Op 1 januari 2025 start een pilot waarbij in de vaargeul Boontjes een tijdlang niet gebaggerd wordt. Doel van het project is om te testen wat deze rust met de natuurlijke vorm van de geul doet. Komt het natuurlijk evenwicht van de geul meer in beeld, en is er daardoor op termijn een minder grote baggerinspanning nodig om de geul op de juiste diepte te houden voor de scheepvaart?
Vaargeul Boontjes is een veelgebruikte vaarroute in de Waddenzee die Harlingen verbindt met Kornwerderzand en het IJsselmeer. De vaargeul is 100 meter breed en wordt gebaggerd tot een diepte van 3.80 meter onder NAP. Nadat in 2012 een deel van de vaargeul eenmalig is verdiept, is de baggeropgave helaas substantieel toegenomen in plaats van afgenomen.
Samenwerking
Om te begrijpen hoe dat komt en te onderzoeken hoe de geul zich op een natuurlijke manier zou ontwikkelen, hebben Rijkswaterstaat, de Waddenvereniging en een aantal Harlinger havenbedrijven samen dit project geïnitieerd. “Vaak wordt gedacht dat natuur en economie tegenover elkaar staan, maar in dit project werken we juist goed samen. We vinden allemaal dat nog meer baggeren geen oplossing is”, zegt fysisch geograaf Bas Bijl van de Waddenvereniging.

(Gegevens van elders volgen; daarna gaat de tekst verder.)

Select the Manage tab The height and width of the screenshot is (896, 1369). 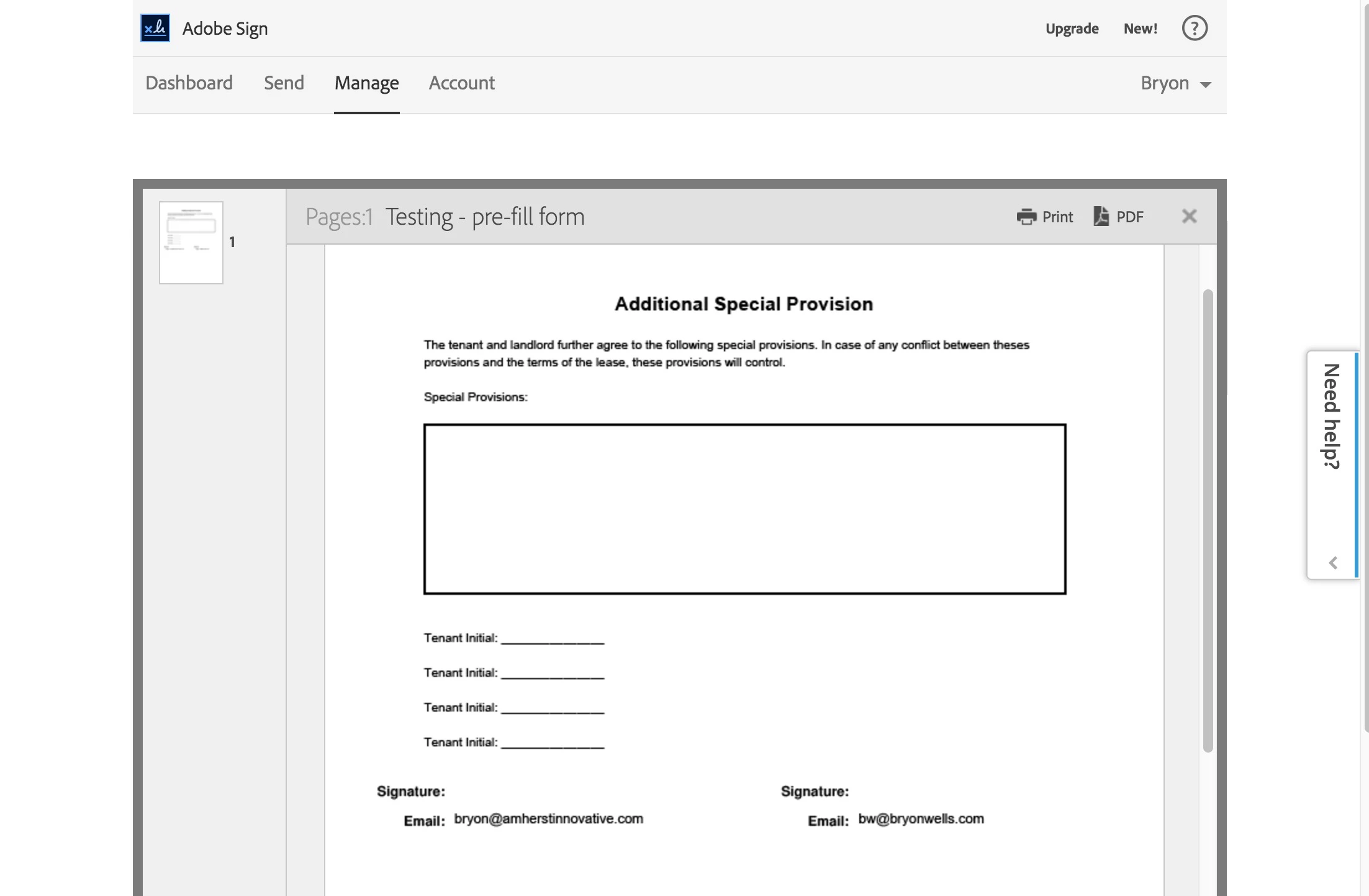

Het plan is om een aantal jaren lang niet of zo min mogelijk te baggeren, de geul nautisch veilig te laten versmallen van 100 meter tot 80 meter breedte en de natuur veel meer ruimte te geven om zoveel mogelijk terug te gaan naar haar natuurlijke profiel. Daarbij wordt er voor de scheepvaart een gegarandeerde minimale vaardiepte van 3.30 meter onder NAP gehandhaafd, een minder diepe vaargeul dan nu. Rijkswaterstaat zal de geul regelmatig blijven peilen op deze nieuwe vaardiepte.
“De hoop is dat er door die rust en ruimte een beter natuurlijk evenwicht ontstaat, waardoor er uiteindelijk minder vaak gebaggerd hoeft te worden zonder dat de scheepvaart hier hinder van heeft”, zegt Bijl. “Met baggeren verstoor je de bodem en daarmee het bodemleven. Daarnaast zorgt baggeren voor opwervelend slib, en daarmee voor steeds minder zicht en zonlicht onder water. Dit werkt negatief op de algengroei, die aan de basis van de voedselketen in de Waddenzee staan.”

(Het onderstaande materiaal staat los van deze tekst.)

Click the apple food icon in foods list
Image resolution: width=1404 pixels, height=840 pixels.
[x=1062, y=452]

Ecologische gevolgen van baggeren
De ecologische gevolgen van baggeren zijn divers. Vogels die op zicht jagen, hebben last van vertroebeling. In troebel water is jagen voor hen moeilijk of onmogelijk. Sediment dat neerslaat, kan bovendien verstikkend werken voor mossel- en schelpenpercelen in de omgeving van een baggerlocatie. En dan zijn er ook nog mogelijke gevolgen van geluidsoverlast voor het onderwaterleven en van verontreinigde stoffen die ongemerkt naar boven worden gehaald. “Als Waddenvereniging zetten we ons daarom in om te zorgen dat er veel minder gebaggerd hoeft te worden in de Waddenzee”, zegt Bijl.
Het is ook de bedoeling om tijdens de pilot, de nabijgelegen stortplaats Kimstergat een tijdlang niet te gebruiken. “Zo kunnen we onderzoeken of deze stortplaats, waar het gebaggerde sediment uit de vaargeul Boontjes en uit onder andere de haven van Harlingen gestort wordt, misschien een rol speelt in de (retour)aanvoer van sediment dat in de vaargeul Boontjes sedimenteert”, zegt Bijl.
Mogelijke impact voor de toekomst
Het is voor het eerst dat een belangrijke vaargeul in de Waddenzee voor langere tijd zo veel mogelijk met rust wordt gelaten. “Dat kan ook heel anders uitpakken dan we hopen. Dat is ook belangrijk om te weten. Maar als de pilot in de vaargeul Boontjes positief uitpakt, dan kunnen we mogelijk ook op andere plekken in de Waddenzee minder baggeren”, zegt Bijl.
Al is dat hier hoe dan ook een mogelijke oplossing voor de korte termijn, voegt Bijl toe. “Op de lange termijn zal een groot deel van vooral de oostelijke Waddenzee steeds verder dichtslibben, waardoor het voor grote(re) vaartuigen steeds moeilijker varen wordt.” Dat geldt ook voor de vaargeul Boontjes. “De huidige voorspelling is dat de geul in 2050 grotendeels opgevuld zal zijn. Maar met deze pilot hopen we dus een beter beeld van de natuurlijke ontwikkeling van de vaargeul Boontjes te krijgen, en mogelijk ook een substantiële afname van de baggeropgave voor de aankomende jaren te bereiken.”